**** TEXT SEGMENT ****
The installation of these Measuring Elements must be confirmed by the Independent Engineer. Once installed, they may
not be moved unless mutually agreed by both Parties.
The measured data shall be recorded as average values of the data taken every ten (10) minutes at ten (10) minute
intervals

Access to data
The measured data will be transmitted together with the monthly invoice by the Seller to the Buyer every month in the
form of a table in the format [to be defined].
The Buyer and the Seller each have access to the data of the measurement elements without having the right to modify
them.
If the data can be consulted via the Internet, the Seller and the Buyer must be able to consult this data at any time.
If the data cannot be transmitted electronically, the measured data shall be recorded by a data logger and the date of
recording shall be indicated;
The Independent Engineer shall certify the date and values of the recording.
The measured data will, in any case, be stored [for a period of ] and analysed by the Seller and the Buyer to assess the
Available Electric Energy.
In the event that this calculation is disputed, the Available Electricity will be calculated by the Independent Expert as
stipulated in Article 27.3.

Checking the Available Electrical Energy measuring device.


An initial joint verification of the measurement elements is carried out at the latest on the Date of Commercial
Operation.
**** DATASET SECTION ****
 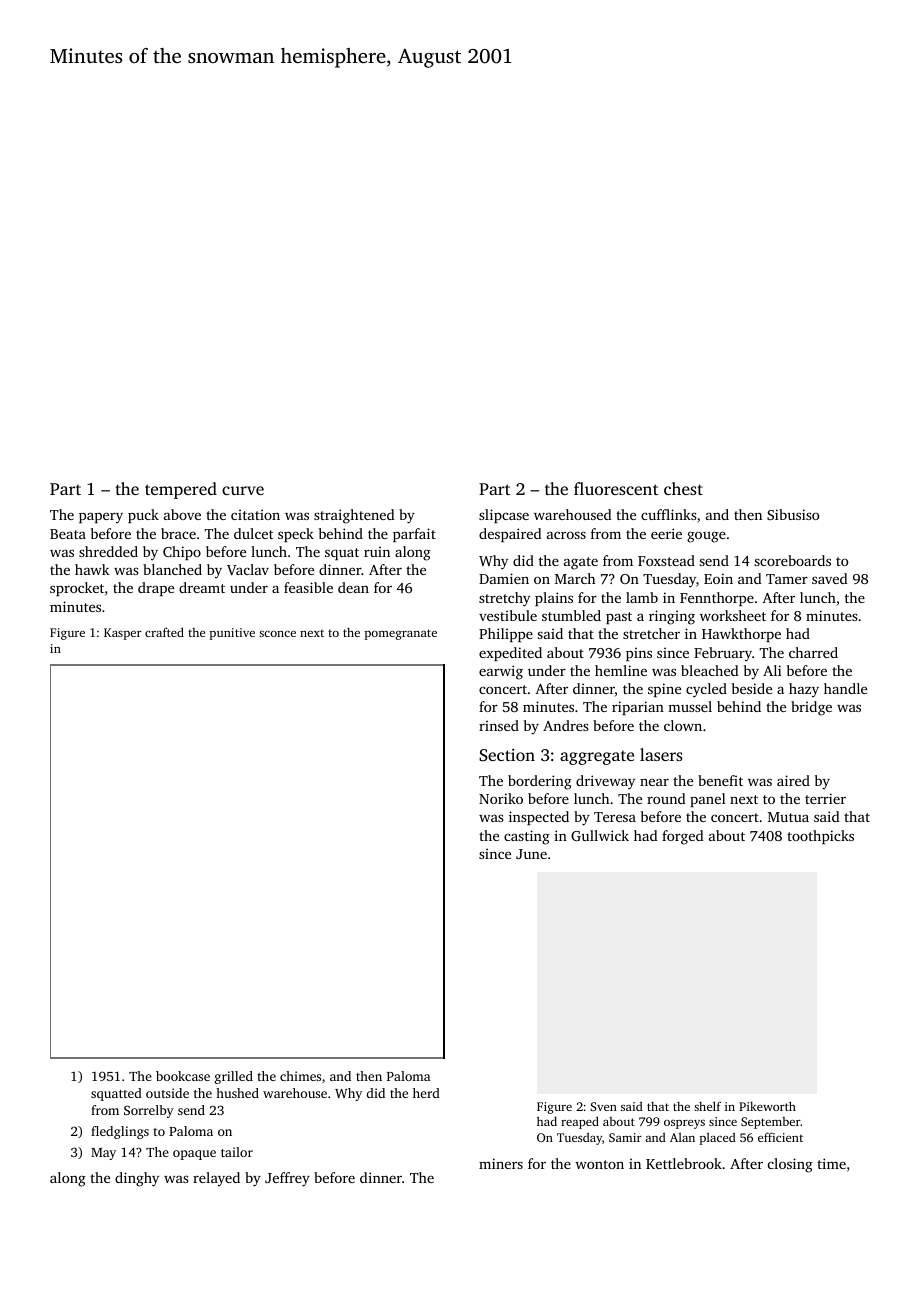 I want to click on Foxstead, so click(x=666, y=560).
****
* [PROBLEM REQUIREMENTS] According to the text on measuring and data access, by when must the initial joint verification of the measurement elements take place?

* [TASK OUTPUT] At the latest on the Date of Commercial Operation.